For example, President Obama’s nearly daily approval of drone-delivered assassinations is an effrontery to over 650 years of our Anglo-American law’s protection from autocratic decrees of death without due process of law. When any president usurps the power to place names on a kill list and then have those people summarily executed without due process, he places our republic on a trajectory toward tyranny and government-sponsored terrorism.

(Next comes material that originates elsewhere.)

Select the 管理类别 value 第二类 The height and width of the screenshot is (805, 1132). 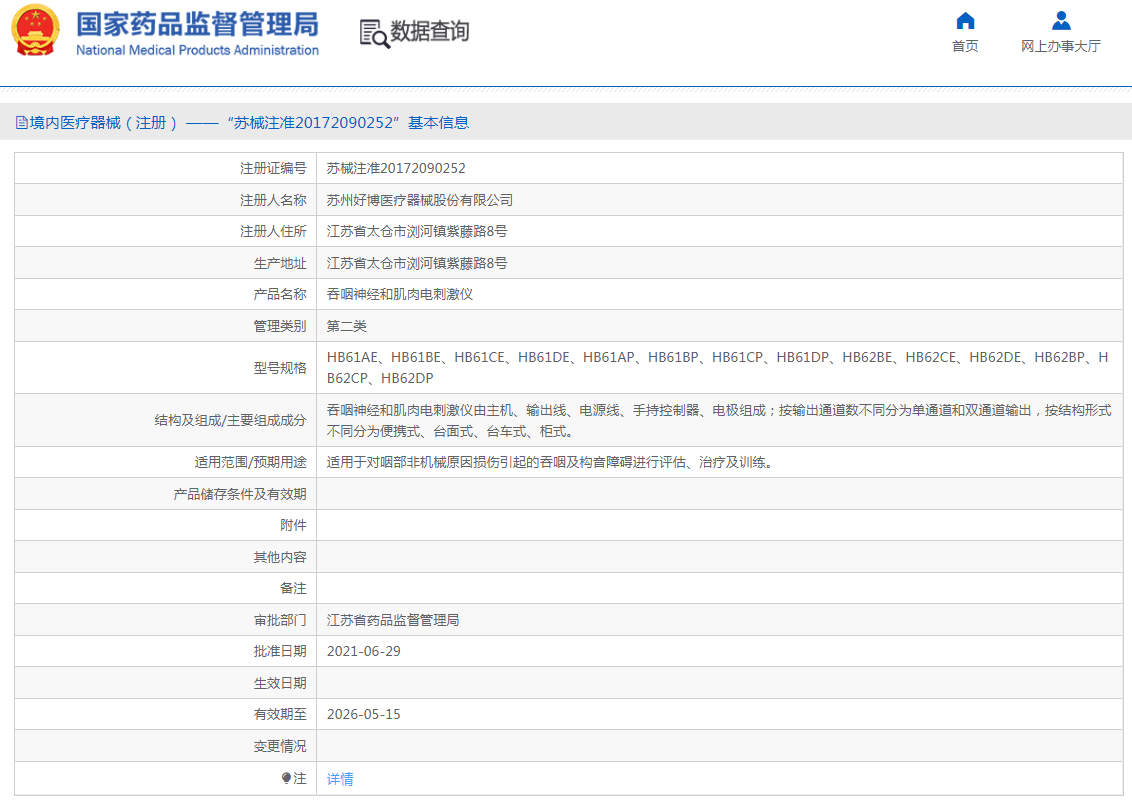[346, 325]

It would be another matter if those targeted and executed by the president were armed enemy combatants — they were not. Were these suspected “militants” enemy soldiers captured during wartime they would be necessarily afforded certain rights granted to POWs. Those slated for assassination are not allowed any rights — neither the due process rights given to those accused of crimes nor the rights of fair treatment given to enemies captured on the battlefield. The White House has assumed all power over life and death and created ex nihilo a new category of individual — one deprived of all rights altogether.

President Obama, apparently, has a fondness for transformers: He takes one useful thing and repurposes it into something equally useful, although perhaps not equally constitutional.

Apart from the spy-to-soldier switch, Mazzetti writes of how “in a shadow war waged across the globe, America has pursued its enemies using killer robots and special operation troops.”

Again, in The Way of the Knife, Mazzetti displays a penchant for conflating the president (and the federal government and the military) for America, as in “America has pursued its enemies.”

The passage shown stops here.